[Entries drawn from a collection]
########
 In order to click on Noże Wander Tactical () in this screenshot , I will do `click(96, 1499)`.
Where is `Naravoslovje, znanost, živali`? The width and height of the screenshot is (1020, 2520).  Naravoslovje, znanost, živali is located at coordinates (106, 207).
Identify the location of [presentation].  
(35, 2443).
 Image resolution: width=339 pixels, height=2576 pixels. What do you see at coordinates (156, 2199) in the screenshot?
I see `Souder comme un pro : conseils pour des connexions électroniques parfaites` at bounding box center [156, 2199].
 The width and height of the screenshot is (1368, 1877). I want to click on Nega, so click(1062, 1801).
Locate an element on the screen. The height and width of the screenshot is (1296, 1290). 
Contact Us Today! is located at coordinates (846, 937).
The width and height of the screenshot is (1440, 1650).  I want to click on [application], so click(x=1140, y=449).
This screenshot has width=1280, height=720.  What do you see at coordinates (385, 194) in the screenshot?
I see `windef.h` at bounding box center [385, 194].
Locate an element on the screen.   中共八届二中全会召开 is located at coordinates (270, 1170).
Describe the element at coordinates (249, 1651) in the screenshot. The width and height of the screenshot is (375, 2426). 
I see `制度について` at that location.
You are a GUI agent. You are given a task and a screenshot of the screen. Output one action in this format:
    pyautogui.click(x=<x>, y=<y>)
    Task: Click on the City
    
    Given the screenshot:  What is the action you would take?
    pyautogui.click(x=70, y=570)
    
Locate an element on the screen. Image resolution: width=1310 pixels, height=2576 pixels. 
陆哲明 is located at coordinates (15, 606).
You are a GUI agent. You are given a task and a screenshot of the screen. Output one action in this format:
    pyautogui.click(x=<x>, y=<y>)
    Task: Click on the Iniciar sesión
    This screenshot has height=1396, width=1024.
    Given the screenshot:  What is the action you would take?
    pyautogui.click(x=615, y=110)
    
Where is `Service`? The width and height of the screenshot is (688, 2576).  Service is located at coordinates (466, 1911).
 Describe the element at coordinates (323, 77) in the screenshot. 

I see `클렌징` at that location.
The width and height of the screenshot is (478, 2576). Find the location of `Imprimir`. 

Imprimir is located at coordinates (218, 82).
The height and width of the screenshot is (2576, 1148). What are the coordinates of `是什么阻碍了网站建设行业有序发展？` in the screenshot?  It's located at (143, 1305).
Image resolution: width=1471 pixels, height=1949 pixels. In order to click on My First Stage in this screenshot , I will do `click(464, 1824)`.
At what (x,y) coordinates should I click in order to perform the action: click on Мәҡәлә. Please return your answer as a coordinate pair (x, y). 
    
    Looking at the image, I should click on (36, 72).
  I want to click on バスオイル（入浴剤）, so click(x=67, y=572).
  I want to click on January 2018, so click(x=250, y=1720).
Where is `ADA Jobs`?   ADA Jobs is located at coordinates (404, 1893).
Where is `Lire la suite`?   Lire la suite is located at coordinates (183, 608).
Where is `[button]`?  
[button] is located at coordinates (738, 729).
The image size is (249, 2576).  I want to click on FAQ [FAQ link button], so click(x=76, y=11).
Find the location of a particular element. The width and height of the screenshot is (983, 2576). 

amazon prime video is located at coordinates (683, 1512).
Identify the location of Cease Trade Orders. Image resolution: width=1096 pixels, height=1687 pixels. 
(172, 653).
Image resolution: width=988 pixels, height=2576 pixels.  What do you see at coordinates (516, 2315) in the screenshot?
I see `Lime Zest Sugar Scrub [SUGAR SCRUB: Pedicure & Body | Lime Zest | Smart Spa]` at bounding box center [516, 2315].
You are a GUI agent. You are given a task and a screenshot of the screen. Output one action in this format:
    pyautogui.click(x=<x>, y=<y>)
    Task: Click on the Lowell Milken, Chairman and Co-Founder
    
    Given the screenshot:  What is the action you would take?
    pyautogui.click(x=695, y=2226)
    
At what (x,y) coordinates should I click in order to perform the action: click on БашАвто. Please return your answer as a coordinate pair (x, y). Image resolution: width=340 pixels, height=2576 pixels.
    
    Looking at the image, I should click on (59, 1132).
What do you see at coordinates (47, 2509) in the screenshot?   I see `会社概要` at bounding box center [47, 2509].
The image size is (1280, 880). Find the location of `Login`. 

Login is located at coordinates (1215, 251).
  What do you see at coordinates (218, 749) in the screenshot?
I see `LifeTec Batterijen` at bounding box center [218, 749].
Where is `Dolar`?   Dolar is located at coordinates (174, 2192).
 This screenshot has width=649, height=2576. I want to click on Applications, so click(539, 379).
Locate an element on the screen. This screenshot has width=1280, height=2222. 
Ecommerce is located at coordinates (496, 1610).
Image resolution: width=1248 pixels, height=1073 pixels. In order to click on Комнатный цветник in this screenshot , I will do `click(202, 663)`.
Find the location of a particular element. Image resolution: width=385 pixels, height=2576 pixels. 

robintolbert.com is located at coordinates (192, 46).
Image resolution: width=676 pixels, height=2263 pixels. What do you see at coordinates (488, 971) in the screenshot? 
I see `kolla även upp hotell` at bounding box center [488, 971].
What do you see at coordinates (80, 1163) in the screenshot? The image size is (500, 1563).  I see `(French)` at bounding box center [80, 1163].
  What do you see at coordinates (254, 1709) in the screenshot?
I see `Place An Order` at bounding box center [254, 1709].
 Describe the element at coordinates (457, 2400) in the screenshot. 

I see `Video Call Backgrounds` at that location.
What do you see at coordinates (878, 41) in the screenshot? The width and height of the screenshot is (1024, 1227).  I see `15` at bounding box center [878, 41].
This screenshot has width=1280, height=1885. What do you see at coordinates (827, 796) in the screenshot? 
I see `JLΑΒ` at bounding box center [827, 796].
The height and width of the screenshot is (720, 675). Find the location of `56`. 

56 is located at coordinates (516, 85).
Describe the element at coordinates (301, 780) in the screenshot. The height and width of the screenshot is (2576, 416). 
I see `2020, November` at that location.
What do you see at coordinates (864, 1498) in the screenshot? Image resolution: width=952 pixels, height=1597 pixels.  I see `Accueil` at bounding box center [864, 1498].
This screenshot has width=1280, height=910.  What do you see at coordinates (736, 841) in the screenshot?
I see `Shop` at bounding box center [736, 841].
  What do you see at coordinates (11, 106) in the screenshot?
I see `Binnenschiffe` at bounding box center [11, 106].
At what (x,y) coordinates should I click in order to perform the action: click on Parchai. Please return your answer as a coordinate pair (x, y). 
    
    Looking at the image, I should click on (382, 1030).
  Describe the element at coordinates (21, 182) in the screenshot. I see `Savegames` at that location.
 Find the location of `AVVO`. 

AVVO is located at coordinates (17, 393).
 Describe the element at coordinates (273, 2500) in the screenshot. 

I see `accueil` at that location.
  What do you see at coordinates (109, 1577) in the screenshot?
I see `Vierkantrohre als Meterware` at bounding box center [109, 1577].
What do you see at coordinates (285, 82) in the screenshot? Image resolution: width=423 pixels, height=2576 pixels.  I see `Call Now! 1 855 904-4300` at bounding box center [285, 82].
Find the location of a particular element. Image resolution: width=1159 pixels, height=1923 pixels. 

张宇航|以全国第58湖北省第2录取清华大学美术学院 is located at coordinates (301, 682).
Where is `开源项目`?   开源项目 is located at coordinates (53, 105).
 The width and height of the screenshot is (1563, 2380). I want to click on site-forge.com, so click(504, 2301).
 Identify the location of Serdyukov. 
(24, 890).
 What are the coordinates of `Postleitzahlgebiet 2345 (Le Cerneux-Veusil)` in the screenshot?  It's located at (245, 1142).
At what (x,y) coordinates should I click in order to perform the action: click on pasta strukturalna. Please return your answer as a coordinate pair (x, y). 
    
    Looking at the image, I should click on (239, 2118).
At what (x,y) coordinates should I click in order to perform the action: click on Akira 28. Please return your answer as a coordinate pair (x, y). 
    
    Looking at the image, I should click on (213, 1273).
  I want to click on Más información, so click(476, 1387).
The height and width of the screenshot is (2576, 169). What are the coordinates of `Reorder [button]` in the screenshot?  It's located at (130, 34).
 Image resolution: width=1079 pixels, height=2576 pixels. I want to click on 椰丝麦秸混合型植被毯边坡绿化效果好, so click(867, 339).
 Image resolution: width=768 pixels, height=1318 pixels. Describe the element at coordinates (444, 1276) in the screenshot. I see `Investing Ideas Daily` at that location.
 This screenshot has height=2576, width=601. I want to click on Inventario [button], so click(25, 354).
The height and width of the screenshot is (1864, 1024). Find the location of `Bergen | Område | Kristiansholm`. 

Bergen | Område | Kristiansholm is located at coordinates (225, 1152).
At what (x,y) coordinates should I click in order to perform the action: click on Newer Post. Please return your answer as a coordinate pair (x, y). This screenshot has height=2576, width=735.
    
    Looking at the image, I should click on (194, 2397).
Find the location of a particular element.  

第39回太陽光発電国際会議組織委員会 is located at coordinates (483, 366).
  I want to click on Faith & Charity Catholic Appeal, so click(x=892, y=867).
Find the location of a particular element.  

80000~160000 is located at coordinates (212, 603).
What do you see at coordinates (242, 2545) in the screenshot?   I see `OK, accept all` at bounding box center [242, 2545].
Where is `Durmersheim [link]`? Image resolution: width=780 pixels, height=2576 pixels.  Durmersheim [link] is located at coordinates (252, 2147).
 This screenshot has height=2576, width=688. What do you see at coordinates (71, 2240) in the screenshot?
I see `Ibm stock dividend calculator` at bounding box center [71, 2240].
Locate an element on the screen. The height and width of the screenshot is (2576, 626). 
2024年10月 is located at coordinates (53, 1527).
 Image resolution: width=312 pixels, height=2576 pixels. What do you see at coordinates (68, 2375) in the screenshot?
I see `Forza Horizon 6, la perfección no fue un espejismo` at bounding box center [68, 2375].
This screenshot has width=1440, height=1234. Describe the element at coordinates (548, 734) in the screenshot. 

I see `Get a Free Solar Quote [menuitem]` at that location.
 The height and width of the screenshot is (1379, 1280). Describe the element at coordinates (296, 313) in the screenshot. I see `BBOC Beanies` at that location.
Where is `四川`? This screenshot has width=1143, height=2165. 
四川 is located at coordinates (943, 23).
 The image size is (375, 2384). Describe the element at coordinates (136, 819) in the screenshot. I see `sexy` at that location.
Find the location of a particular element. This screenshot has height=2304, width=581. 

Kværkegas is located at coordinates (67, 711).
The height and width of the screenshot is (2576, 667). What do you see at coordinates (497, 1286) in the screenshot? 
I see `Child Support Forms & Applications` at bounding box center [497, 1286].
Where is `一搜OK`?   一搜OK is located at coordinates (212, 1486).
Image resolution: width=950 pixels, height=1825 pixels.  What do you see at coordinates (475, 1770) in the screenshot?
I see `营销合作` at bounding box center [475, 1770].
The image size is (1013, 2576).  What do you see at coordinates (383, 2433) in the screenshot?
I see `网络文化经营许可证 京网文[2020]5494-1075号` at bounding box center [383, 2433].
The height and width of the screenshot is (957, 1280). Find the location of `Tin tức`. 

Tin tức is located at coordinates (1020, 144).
########
Collect every line of the material above that contains the string "Please". Only matches with the same capitalization count.

At what (x,y) coordinates should I click in order to perform the action: click on Мәҡәлә. Please return your answer as a coordinate pair (x, y). 
At what (x,y) coordinates should I click in order to perform the action: click on БашАвто. Please return your answer as a coordinate pair (x, y). Image resolution: width=340 pixels, height=2576 pixels.
At what (x,y) coordinates should I click in order to perform the action: click on Parchai. Please return your answer as a coordinate pair (x, y). 
At what (x,y) coordinates should I click in order to perform the action: click on pasta strukturalna. Please return your answer as a coordinate pair (x, y). 
At what (x,y) coordinates should I click in order to perform the action: click on Akira 28. Please return your answer as a coordinate pair (x, y). 
At what (x,y) coordinates should I click in order to perform the action: click on Newer Post. Please return your answer as a coordinate pair (x, y). This screenshot has height=2576, width=735.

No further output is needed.